# ¿Como pasar este circuito(compuertas) a MULTISIM?



## MagicKreator (May 24, 2009)

Hola =D,soy nuevo en el foro jeje,estudio electronica y pues talvez ya me vean mas activo por aca,ahora si a mi duda,un maestro nos dejo una tarea con compuertas and y or,calculando su suma maxima de minterminos y resta,bueno ya hice todo,de hecho el solo pidio 3,4 y 5 variables respectivamente todo bien,y ya los reduci,hice el pequeño circuito pero nose como pasarlo a multisim ya que el maestro lo pidio tambien simulado,y pues como no se usarlo muy bien,queria saber como poner las compuertas los leds,como hacer que me de ceros o 1,el maestro comento que era por medio de switch´s y voltaje positivo y negativo,bueno los dejo con la imagen del circuito,y gracias de antemano =D.

########

_OBJETIVO 1_
Convierte en una tabla Markdown, con las columnas n y Línea, solo las filas del conjunto de datos que van desde la línea que contiene "Click the red ATGA" hasta la línea que contiene "Action: click(x=515, y=40)", ambas incluidas. Numera cada línea y omite las que están en blanco.

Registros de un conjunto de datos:
########

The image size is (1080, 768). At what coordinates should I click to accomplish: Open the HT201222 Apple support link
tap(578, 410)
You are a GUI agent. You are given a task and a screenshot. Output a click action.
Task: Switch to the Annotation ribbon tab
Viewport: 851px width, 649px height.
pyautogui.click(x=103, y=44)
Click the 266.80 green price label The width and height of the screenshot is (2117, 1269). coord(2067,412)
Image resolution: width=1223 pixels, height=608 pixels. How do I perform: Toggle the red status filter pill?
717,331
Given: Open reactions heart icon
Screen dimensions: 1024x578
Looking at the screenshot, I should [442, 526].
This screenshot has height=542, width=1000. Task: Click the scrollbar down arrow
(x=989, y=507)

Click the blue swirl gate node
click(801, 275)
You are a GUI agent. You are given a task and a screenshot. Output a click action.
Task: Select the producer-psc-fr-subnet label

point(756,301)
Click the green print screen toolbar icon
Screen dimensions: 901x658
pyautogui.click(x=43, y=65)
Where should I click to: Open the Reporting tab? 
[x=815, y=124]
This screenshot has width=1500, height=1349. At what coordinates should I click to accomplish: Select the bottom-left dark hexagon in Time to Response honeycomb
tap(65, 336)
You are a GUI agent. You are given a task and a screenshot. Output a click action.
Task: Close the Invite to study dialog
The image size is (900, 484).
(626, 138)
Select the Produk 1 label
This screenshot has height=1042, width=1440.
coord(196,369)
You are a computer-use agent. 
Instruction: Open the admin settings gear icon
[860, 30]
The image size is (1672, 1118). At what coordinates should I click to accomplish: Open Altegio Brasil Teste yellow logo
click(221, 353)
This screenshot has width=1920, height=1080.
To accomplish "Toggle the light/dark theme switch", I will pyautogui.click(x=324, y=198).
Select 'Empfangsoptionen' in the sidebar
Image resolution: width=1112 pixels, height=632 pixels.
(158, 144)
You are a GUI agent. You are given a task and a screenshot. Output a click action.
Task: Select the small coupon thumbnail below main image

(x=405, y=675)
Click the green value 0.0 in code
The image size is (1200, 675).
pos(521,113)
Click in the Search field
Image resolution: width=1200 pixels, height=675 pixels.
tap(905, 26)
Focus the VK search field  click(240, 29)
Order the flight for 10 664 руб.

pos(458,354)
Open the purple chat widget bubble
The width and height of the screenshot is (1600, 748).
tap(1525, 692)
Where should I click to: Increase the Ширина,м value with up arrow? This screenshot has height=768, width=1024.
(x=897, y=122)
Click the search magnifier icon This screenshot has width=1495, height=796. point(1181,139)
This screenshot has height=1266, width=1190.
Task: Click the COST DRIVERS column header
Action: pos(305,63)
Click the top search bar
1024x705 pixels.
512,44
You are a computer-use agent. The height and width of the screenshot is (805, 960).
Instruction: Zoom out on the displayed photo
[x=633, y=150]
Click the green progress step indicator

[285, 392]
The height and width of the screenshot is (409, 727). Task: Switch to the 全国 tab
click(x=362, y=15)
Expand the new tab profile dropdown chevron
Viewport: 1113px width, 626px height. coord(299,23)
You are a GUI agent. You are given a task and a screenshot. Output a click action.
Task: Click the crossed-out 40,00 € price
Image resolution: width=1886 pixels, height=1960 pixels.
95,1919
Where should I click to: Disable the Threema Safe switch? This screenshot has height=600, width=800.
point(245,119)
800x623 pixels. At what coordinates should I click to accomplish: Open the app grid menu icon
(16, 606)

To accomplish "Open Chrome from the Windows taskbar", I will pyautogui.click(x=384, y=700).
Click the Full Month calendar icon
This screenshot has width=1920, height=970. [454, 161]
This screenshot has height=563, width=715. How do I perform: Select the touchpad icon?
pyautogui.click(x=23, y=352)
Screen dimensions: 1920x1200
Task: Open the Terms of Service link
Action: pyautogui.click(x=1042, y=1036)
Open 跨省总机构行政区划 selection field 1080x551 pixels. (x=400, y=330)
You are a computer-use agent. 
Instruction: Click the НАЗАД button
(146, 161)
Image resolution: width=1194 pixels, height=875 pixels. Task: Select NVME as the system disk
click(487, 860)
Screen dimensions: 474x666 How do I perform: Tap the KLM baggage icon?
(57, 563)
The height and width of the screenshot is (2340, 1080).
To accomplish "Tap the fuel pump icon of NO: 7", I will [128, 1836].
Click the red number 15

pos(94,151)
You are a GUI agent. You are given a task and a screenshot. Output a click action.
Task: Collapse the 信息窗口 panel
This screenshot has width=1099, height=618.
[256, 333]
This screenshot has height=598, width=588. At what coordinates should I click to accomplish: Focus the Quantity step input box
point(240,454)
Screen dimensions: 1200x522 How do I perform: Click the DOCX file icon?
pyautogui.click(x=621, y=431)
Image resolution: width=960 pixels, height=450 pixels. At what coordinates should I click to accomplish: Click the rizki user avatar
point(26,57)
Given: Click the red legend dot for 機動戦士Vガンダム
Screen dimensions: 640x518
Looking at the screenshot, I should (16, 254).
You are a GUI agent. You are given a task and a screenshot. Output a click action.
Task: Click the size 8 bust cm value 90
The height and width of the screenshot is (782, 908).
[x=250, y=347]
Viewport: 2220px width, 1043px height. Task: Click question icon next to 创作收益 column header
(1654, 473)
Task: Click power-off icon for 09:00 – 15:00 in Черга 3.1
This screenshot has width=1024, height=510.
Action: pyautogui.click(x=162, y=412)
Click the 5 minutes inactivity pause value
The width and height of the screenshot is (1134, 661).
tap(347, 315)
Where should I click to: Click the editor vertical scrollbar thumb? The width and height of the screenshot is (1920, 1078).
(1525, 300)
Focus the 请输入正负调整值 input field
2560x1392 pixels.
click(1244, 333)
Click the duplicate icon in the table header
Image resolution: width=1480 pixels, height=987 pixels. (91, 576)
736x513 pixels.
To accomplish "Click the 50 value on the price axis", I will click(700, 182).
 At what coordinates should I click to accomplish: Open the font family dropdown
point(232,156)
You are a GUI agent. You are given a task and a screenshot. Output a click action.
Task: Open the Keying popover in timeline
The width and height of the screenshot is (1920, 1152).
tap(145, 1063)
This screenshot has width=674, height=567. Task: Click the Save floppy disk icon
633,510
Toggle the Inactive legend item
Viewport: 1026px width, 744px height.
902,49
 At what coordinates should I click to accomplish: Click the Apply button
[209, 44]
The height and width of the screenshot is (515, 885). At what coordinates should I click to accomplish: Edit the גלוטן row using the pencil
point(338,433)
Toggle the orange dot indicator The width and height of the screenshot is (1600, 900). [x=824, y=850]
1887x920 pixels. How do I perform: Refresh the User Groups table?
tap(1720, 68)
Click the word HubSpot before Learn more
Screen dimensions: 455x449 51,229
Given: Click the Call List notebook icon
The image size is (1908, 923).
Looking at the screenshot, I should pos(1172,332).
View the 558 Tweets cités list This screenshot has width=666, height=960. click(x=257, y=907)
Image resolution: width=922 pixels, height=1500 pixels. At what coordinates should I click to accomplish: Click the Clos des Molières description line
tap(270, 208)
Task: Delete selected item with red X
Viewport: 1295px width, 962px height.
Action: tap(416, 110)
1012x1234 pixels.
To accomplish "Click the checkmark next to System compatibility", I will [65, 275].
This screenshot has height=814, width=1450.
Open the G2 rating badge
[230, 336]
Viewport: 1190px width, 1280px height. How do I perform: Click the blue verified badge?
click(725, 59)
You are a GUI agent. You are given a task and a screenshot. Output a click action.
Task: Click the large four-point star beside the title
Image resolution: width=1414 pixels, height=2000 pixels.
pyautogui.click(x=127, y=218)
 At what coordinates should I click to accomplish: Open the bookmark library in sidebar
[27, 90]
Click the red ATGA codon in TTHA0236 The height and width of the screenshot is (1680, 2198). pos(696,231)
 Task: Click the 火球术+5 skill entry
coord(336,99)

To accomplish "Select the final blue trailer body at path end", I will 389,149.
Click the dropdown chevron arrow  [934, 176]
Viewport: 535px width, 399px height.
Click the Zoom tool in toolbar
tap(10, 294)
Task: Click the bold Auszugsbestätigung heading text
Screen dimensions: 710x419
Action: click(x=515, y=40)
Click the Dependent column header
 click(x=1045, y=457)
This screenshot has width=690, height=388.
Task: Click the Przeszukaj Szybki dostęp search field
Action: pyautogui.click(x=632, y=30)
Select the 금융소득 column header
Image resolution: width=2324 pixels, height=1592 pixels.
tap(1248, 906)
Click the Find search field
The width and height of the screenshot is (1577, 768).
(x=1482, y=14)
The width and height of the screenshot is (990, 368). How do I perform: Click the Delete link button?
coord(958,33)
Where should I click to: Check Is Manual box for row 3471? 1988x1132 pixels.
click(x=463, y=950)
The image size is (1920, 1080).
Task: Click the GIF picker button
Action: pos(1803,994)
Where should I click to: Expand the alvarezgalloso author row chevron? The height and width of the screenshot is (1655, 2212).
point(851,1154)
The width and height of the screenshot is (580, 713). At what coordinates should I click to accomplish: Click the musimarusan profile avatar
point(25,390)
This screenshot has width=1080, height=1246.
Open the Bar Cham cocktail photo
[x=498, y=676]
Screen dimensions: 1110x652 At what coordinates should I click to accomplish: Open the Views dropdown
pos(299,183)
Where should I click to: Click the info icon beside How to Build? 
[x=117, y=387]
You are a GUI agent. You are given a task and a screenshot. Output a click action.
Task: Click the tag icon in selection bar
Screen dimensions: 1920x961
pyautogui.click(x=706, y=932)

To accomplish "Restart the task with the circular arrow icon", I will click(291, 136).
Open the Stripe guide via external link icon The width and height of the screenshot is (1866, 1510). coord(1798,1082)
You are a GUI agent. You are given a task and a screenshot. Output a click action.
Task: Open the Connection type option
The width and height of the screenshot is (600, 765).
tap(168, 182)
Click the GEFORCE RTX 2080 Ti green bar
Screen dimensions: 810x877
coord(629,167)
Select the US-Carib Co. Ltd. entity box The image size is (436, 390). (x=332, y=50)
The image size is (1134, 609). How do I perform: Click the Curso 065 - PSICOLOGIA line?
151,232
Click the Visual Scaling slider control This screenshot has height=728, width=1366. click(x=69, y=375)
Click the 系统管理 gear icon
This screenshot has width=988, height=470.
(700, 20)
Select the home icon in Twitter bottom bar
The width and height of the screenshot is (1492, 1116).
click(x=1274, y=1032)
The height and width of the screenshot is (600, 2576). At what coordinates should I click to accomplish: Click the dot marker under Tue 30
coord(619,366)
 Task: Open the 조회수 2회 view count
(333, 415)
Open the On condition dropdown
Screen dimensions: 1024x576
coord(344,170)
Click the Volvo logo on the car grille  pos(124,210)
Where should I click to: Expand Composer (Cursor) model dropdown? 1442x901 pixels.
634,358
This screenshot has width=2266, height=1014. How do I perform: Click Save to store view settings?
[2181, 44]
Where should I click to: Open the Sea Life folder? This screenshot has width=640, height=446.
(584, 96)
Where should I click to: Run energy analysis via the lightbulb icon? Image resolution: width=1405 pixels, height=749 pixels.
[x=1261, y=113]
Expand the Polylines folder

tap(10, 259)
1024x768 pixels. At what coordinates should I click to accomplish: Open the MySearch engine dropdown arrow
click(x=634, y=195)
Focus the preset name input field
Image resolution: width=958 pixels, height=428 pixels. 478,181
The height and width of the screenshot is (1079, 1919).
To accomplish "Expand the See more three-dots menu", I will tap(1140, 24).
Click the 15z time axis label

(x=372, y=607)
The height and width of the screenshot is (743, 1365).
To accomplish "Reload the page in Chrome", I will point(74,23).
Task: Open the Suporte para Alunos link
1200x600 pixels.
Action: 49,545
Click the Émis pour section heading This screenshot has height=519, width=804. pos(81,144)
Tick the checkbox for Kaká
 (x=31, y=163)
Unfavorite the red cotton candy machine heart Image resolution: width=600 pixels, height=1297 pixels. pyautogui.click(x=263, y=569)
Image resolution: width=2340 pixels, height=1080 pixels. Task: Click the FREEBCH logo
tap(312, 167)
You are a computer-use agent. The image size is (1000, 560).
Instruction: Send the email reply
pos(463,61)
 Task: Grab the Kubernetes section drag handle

########

_OBJETIVO 2_
Continúa el hilo del foro sobre cómo pasar a Multisim un circuito de compuertas a partir del punto en que se interrumpe.

_RESPUESTA 1_
| n | Línea |
|---|---|
| 1 | Click the red ATGA codon in TTHA0236 The height and width of the screenshot is (1680, 2198). pos(696,231) |
| 2 |  Task: Click the 火球术+5 skill entry |
| 3 | coord(336,99) |
| 4 | To accomplish "Select the final blue trailer body at path end", I will 389,149. |
| 5 | Click the dropdown chevron arrow  [934, 176] |
| 6 | Viewport: 535px width, 399px height. |
| 7 | Click the Zoom tool in toolbar |
| 8 | tap(10, 294) |
| 9 | Task: Click the bold Auszugsbestätigung heading text |
| 10 | Screen dimensions: 710x419 |
| 11 | Action: click(x=515, y=40) |

_RESPUESTA 2_
http://img43.imageshack.us/my.php?image=img001qbe.jpg


----------



## FernandoD (May 27, 2009)

Hola,

No debería ser tan difícil capturar este circuito en Multisim, ¿qué versión de Multisim utilizas? Tal vez te pueda ayudar con algun ejemplo.


----------



## nietzche (May 27, 2009)

yo tengo muchas preguntas tambien sobre simular compuertas logicas en multisim, lo que me falla es la fuente y el microswitch, que alguien me corrija si estoy mal, el circuito lo simule, observa que hay una fuente vcc digital, las compuertas las eliges de la lista y las entradas a,b,c y d llevan un microswitch con todo y su obligatoria resistencia pull-up. Como se puede apreciar en la imagen, antes del led debe de llevar una resistencia de mas o menos 300 ohms para limitar la corriente, vi en tu circuito que la entrada "d" no esta conectada asi que no meti el inversor, y la "c" solo lleva la variable negada, como no habia or de cuatro entradas le puse 3 or de dos entradas, es lo mismo, bueno, en un rato de ocio lo realize en multisim 10 ya que no tenia nada que hacer jajajajajajaja, bueno me voy


----------



## MagicKreator (May 29, 2009)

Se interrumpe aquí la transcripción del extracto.